Oftentimes, we might become too attached to these thoughts or emotions that we can literally alter any good situation in our lives and turn it into something hostile. While the ego thinks it’s keeping us safe from hurt, the truth is, it’s the one hurting us—and our relationships.
In romantic relationships, it’s common for couples to fight, misunderstand each other, or trigger each other. But these are not the main problem. The big issue is the ego and how it perceives the conflict. When the ego is hurt, we might criticize our partner, judge them, downsize them, or blame them. And we do this because we think the hurt, the problem, or the situation is going to last forever; our ego thinks it won’t ever end.
But it will, and realizing this precious truth (that emotions and events always end) can help us cope with fights smoothly. When we realize how short our time on Earth is, we consciously choose where to put our energy instead of wasting it on situations that trigger our egos. Think of impermanence and how this ugly, messy moment will eventually end, and check for yourself how you will react less defensively. Instead of having mindless communication, we begin to mindfully choose our words, actions, and behaviors to save our relationships.

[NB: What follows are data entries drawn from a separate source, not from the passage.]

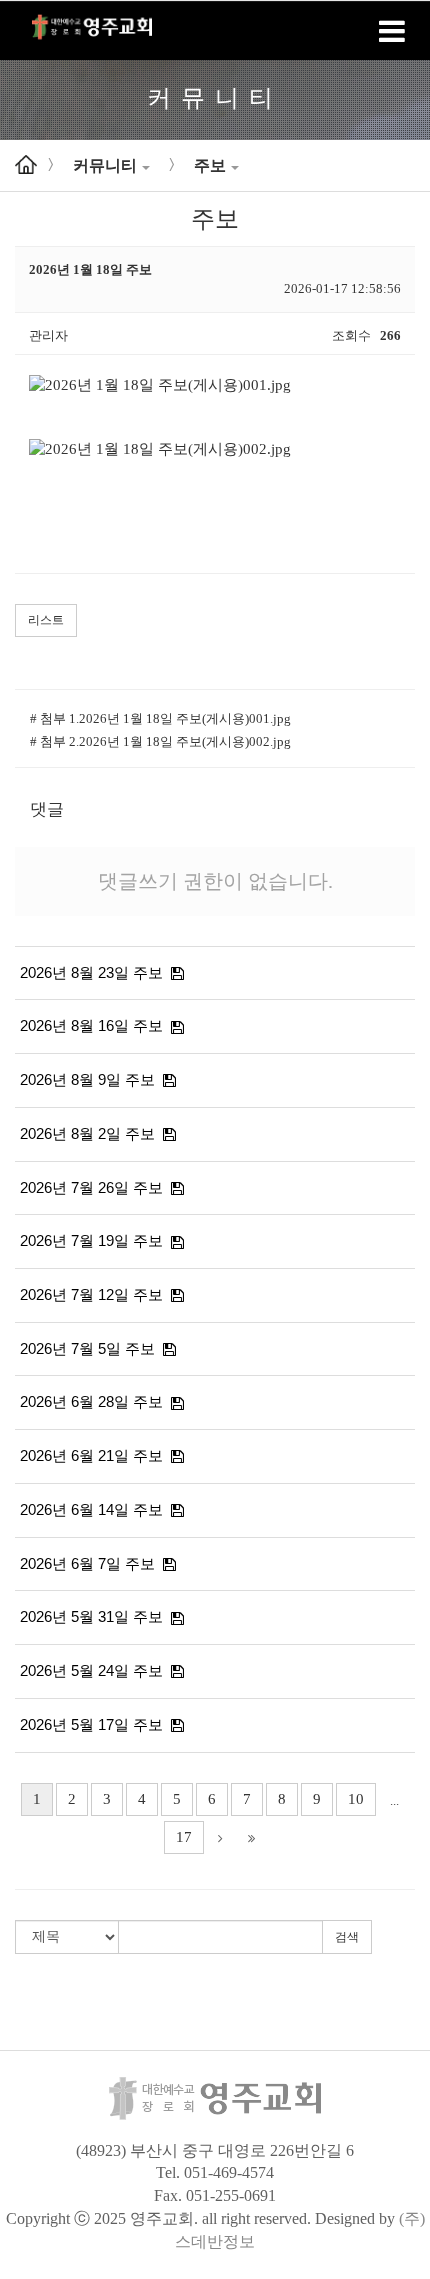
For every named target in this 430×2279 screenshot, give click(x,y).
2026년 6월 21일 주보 (91, 1455)
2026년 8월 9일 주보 (87, 1079)
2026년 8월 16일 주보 (91, 1025)
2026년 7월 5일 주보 (87, 1348)
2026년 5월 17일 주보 (91, 1724)
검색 (347, 1937)
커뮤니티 (105, 165)
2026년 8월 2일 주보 (87, 1133)
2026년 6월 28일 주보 (91, 1401)
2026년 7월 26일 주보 (91, 1187)
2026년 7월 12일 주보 (91, 1294)
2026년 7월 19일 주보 (91, 1240)
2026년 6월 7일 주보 (87, 1563)
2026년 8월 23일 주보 (91, 972)
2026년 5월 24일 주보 (91, 1670)
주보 (210, 165)
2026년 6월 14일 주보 (91, 1509)
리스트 (46, 620)
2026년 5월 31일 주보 (91, 1616)
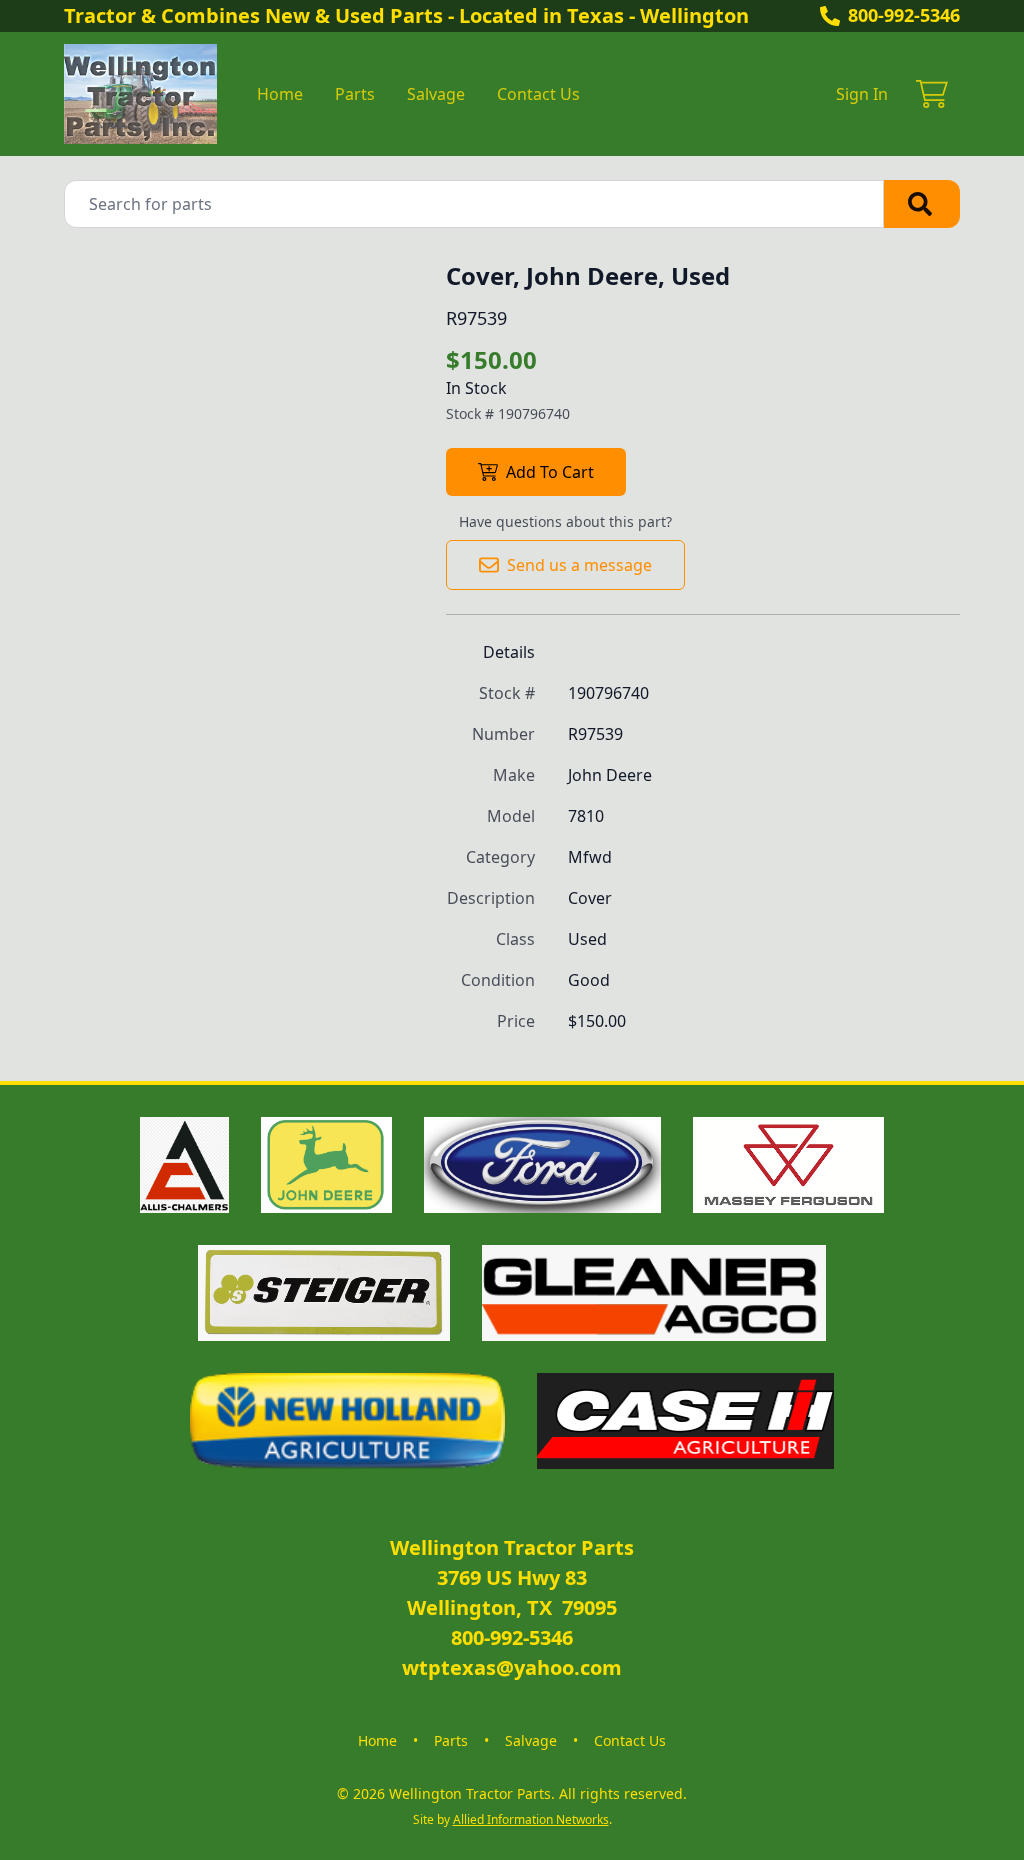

Appreciating every moment. Last but not least, realizing that everything in this life is short-lasting helps us appreciate the time we spend with our partner. When two or more people get together or live together, it might get harder for them to appreciate the little things in life. We focus so much on responsibilities, tasks, and endless to-dos that we forget to show appreciation, notice the beautiful moments, and do little gestures that matter.
Regardless of how busy you get, never forget your (spiritual) essence. Don’t forget to live and delve into this moment that’s sure as hell not coming twice. Think of the time when you will be older and closer to death. The time when sickness might take you away from your lover, or the other way round. This isn’t a movie; this is real life. We’re mortals, our time on this earth is short, and we have to make the best out of it.
Loosen your grip on problems, and instead, open yourself up to the endless possibilities of life. This is how we save our relationships.